Problem requirements
What you return must be every line below that includes the word "computer".

Dataset items:

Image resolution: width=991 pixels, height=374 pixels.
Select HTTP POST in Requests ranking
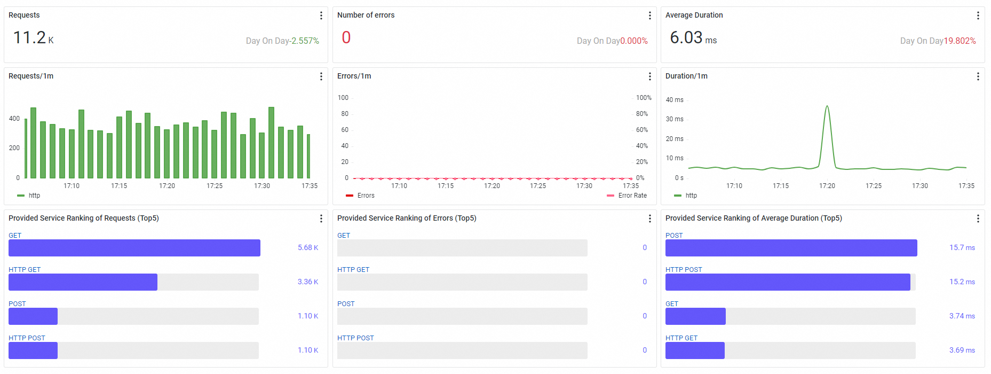click(27, 338)
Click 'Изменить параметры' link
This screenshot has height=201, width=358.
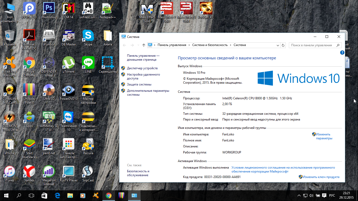tap(324, 136)
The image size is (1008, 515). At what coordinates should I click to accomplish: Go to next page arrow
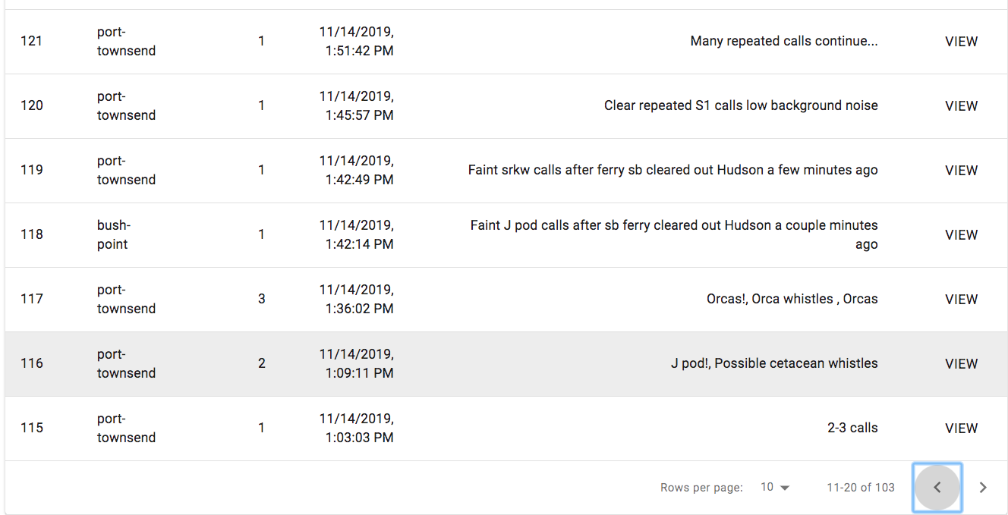(983, 488)
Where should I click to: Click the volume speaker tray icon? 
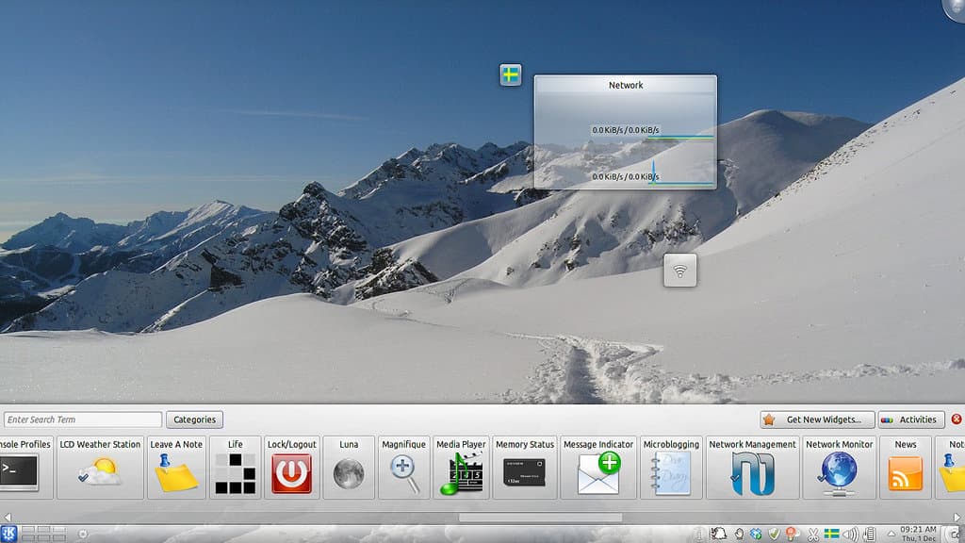850,535
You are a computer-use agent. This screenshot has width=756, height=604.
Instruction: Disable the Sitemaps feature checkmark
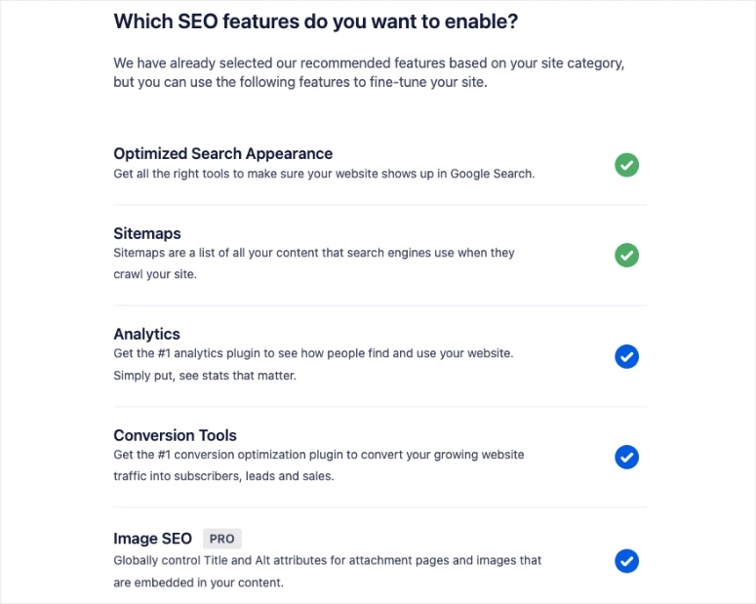(626, 256)
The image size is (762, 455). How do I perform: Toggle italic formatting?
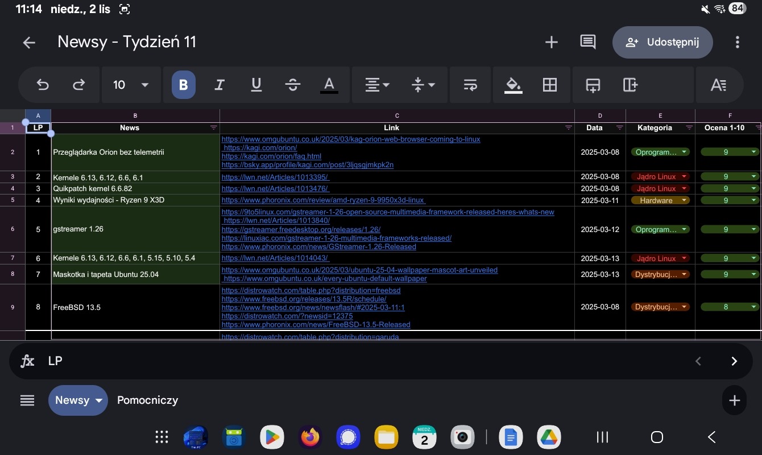(220, 85)
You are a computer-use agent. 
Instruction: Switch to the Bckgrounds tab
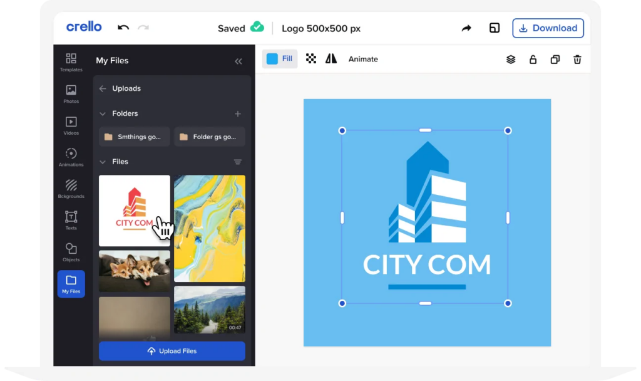[71, 189]
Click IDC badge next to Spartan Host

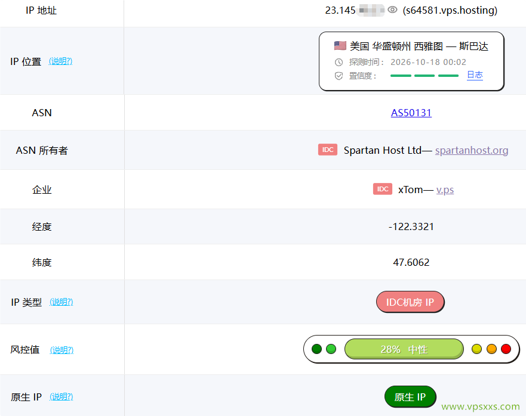pos(328,150)
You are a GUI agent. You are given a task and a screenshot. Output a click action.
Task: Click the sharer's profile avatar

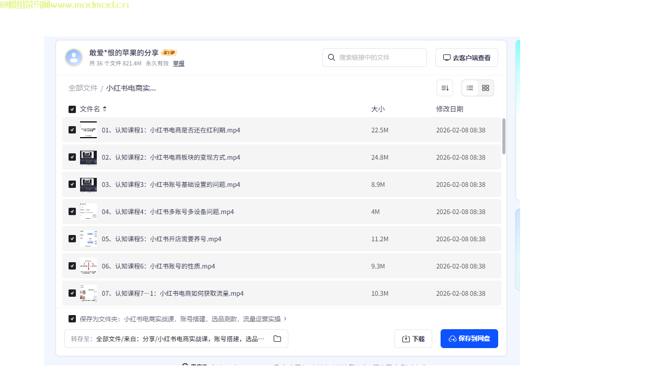74,58
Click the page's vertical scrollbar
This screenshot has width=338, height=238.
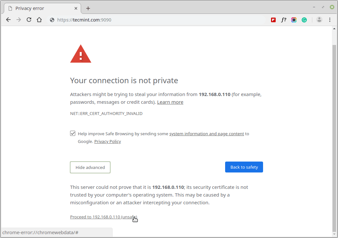(x=334, y=135)
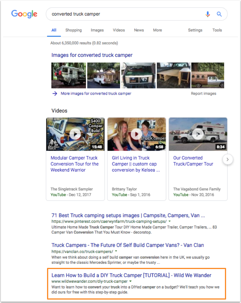Play the Girl Living in Truck video

[x=137, y=134]
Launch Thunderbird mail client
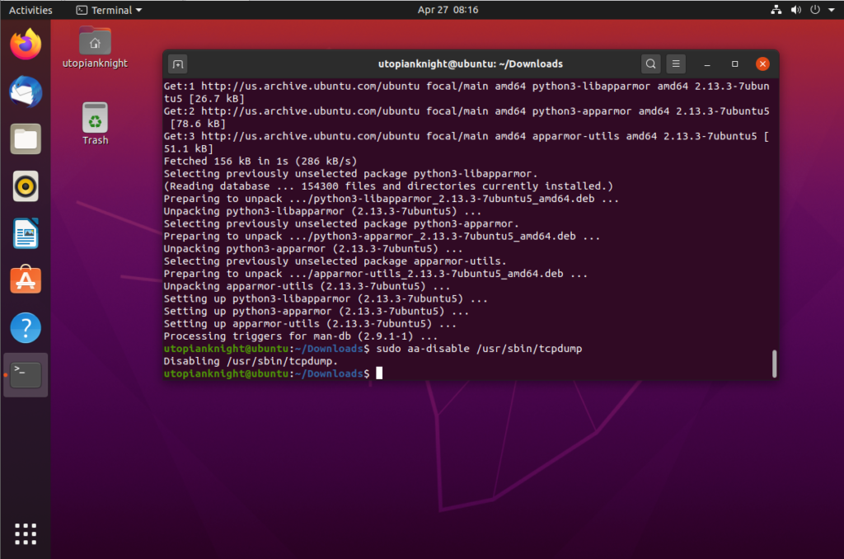 25,92
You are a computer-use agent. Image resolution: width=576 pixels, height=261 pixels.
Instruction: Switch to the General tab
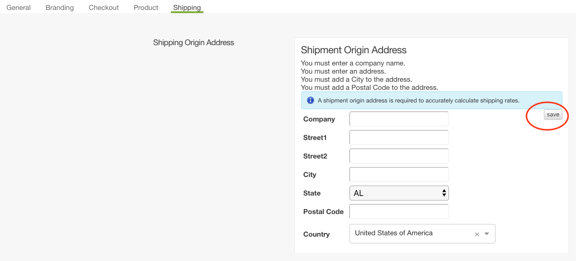pyautogui.click(x=19, y=8)
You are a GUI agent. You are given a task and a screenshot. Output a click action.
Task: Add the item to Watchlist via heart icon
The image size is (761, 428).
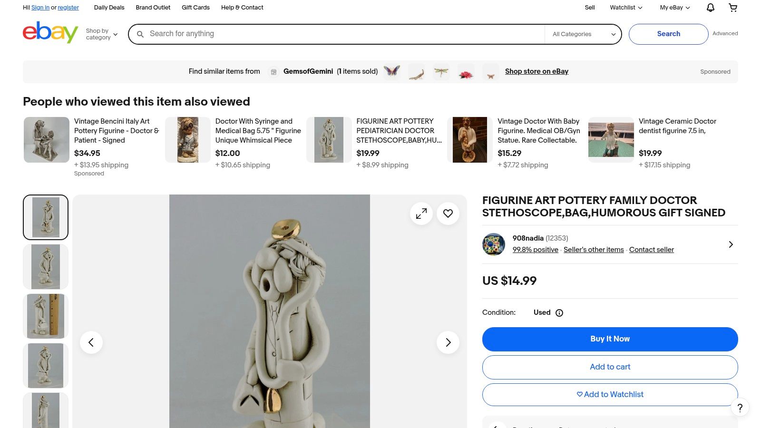click(x=448, y=214)
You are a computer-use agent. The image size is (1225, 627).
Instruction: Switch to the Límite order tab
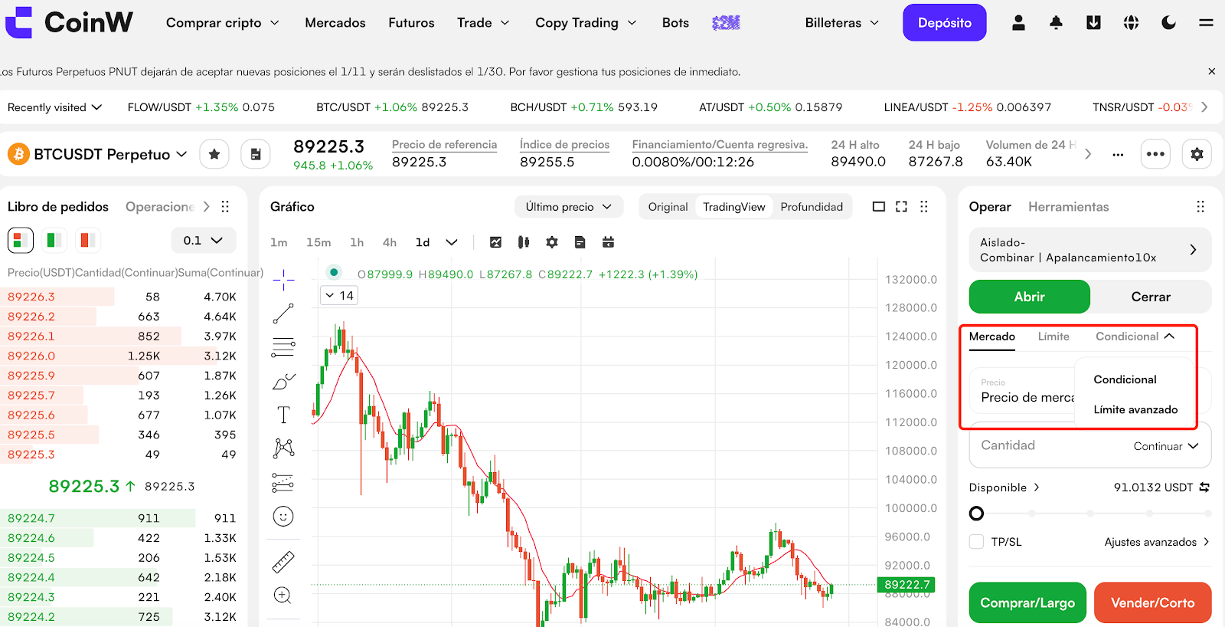click(1054, 336)
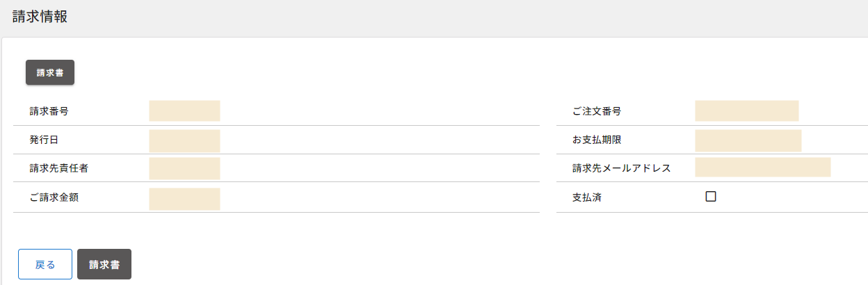Click the ご注文番号 value field
The height and width of the screenshot is (285, 868).
click(746, 111)
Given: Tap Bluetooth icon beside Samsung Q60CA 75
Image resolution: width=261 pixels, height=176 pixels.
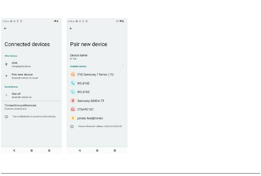Looking at the screenshot, I should pyautogui.click(x=73, y=101).
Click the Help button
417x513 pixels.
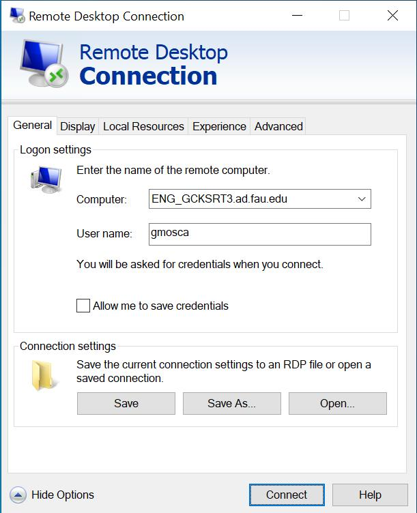[x=370, y=495]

Solution
You are a computer-use agent. This screenshot has width=756, height=604.
You are a computer-use agent. 
You are a computer-use agent. Image resolution: width=576 pixels, height=261 pixels.
You are a computer-use agent. The image size is (1225, 627).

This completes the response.